Il est près de deux heures du matin, le 12 août, et un résident de la rue Follereau entend du bruit dans la rue. Il s’approche de la fenêtre et voit des jeunes s’avancer vers les voitures stationnées dans la rue, dont la sienne. Le lendemain, en parlant avec des voisins, ils apprennent qu’au moins quatre d’entre eux se sont fait vandaliser leur automobile. Les contrevenants ont décidé d’enlever les écussons de marques des véhicules. Pour ce résident, c’est la goutte qui fait déborder le vase.
Depuis près de deux ans, des jeunes passent presque quotidiennement par la rue Follereau pour accéder au stationnement.
« Ça dure depuis trop longtemps. Il y a eu des petits feux qui ont été allumés, des antennes de voitures brisées, des parties de soccer organisées en pleine nuit et même des feux d’artifice! », déplore un des résidents, qui préfère taire son nom.

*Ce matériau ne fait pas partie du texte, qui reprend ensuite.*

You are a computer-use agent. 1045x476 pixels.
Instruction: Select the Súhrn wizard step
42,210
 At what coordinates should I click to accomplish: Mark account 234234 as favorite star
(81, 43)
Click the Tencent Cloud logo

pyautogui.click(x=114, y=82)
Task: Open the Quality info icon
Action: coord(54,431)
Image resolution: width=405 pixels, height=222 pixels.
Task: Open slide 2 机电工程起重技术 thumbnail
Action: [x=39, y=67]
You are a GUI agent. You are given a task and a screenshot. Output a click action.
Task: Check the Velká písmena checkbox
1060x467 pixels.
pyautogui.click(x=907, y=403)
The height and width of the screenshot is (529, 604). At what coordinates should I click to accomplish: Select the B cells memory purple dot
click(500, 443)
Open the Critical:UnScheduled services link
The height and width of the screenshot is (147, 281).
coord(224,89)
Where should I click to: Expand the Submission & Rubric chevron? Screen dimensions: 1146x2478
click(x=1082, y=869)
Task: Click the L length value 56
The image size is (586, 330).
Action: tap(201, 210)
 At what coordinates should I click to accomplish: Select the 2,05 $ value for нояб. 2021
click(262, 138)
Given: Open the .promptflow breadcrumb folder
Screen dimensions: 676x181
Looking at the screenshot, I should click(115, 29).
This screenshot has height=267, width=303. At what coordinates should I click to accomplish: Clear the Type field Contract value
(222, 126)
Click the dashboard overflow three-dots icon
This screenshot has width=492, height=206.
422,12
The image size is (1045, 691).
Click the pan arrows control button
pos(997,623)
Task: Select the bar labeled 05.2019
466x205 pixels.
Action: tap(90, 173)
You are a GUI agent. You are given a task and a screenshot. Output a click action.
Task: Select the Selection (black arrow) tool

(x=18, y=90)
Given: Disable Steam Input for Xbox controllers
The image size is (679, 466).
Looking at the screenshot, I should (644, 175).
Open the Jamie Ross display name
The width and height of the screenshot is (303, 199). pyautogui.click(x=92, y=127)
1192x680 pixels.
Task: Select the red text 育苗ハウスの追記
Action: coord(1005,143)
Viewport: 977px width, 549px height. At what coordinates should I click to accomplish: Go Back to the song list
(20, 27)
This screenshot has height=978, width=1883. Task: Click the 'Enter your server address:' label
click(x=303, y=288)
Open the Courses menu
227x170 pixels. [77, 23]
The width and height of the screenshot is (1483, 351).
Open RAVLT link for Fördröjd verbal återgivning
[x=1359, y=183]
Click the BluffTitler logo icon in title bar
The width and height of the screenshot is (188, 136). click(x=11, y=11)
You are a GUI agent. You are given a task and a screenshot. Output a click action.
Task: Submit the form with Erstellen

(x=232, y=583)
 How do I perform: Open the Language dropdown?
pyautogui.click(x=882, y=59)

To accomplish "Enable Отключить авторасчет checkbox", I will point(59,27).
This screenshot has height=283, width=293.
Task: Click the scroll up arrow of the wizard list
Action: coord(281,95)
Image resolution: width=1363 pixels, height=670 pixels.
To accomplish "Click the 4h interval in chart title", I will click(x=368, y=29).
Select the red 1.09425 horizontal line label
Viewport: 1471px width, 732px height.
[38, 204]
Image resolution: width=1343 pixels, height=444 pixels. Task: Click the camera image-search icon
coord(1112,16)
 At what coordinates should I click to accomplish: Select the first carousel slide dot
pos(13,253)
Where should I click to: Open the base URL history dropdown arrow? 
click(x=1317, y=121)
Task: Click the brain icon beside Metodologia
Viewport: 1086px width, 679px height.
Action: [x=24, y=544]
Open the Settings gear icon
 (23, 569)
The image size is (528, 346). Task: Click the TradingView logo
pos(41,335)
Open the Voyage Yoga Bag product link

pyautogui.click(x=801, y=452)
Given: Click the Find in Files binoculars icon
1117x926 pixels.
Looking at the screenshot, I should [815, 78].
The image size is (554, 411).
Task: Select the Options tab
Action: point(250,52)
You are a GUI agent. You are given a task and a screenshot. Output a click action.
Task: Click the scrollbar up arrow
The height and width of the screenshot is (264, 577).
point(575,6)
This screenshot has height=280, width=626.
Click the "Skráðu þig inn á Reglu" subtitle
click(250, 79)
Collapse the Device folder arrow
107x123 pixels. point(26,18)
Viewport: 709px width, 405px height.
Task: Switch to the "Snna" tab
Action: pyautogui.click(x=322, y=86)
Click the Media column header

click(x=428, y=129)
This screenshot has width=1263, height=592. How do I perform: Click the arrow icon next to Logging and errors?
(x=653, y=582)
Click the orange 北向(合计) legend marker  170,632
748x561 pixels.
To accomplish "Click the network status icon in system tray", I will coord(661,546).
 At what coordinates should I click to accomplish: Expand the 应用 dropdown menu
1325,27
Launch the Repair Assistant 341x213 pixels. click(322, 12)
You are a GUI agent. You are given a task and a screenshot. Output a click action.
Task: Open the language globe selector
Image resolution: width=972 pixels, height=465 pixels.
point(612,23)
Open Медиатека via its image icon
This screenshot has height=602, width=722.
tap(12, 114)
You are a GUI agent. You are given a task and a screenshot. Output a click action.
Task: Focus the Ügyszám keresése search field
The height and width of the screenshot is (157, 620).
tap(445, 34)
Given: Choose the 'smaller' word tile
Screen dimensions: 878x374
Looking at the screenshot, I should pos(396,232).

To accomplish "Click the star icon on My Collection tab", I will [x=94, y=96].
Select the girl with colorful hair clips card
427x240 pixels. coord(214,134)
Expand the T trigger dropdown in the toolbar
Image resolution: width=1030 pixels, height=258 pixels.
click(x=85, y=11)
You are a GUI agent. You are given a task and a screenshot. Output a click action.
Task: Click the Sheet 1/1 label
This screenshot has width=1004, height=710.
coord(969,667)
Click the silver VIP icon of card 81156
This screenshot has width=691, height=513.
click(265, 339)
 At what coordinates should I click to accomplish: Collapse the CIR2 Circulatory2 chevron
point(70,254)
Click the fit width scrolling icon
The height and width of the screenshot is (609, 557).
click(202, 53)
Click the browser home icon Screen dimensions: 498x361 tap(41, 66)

Il ne comprend pas pourquoi, cette petite entrée en bordure de la rue Follereau n’a pas encore été bloquée. Pour lui, des solutions simples comme l’installation d’une clôture pourraient rapidement remédier à la situation.
Au cours des deux dernières années, le citoyen soutient avoir téléphoné quelques fois au poste de police, mais souvent dit-il, les policiers ne peuvent se rendre sur les lieux dans l’immédiat.
C’est pourquoi il a préféré faire le tour de ses voisins afin de récolter des signatures et ainsi déposer une pétition à la mairie de Saint-Léonard.
Quelques heures avant la séance du conseil du 10 septembre, des employés de l’arrondissement ont installé des blocs de béton devant l’entrée utilisée par les jeunes, une solution que le maire de Saint-Léonard, Michel Bissonnet, a qualifiée de temporaire, lorsqu’il s’est adressé au citoyen qui déposait sa pétition.
Interpellé sur la problématique lors de la fête du citoyen, qui avait lieu la veille, M. Bissonnet a dit que les conseillers se pencheraient sur le problème pour y trouver une solution permanente dans les semaines à venir.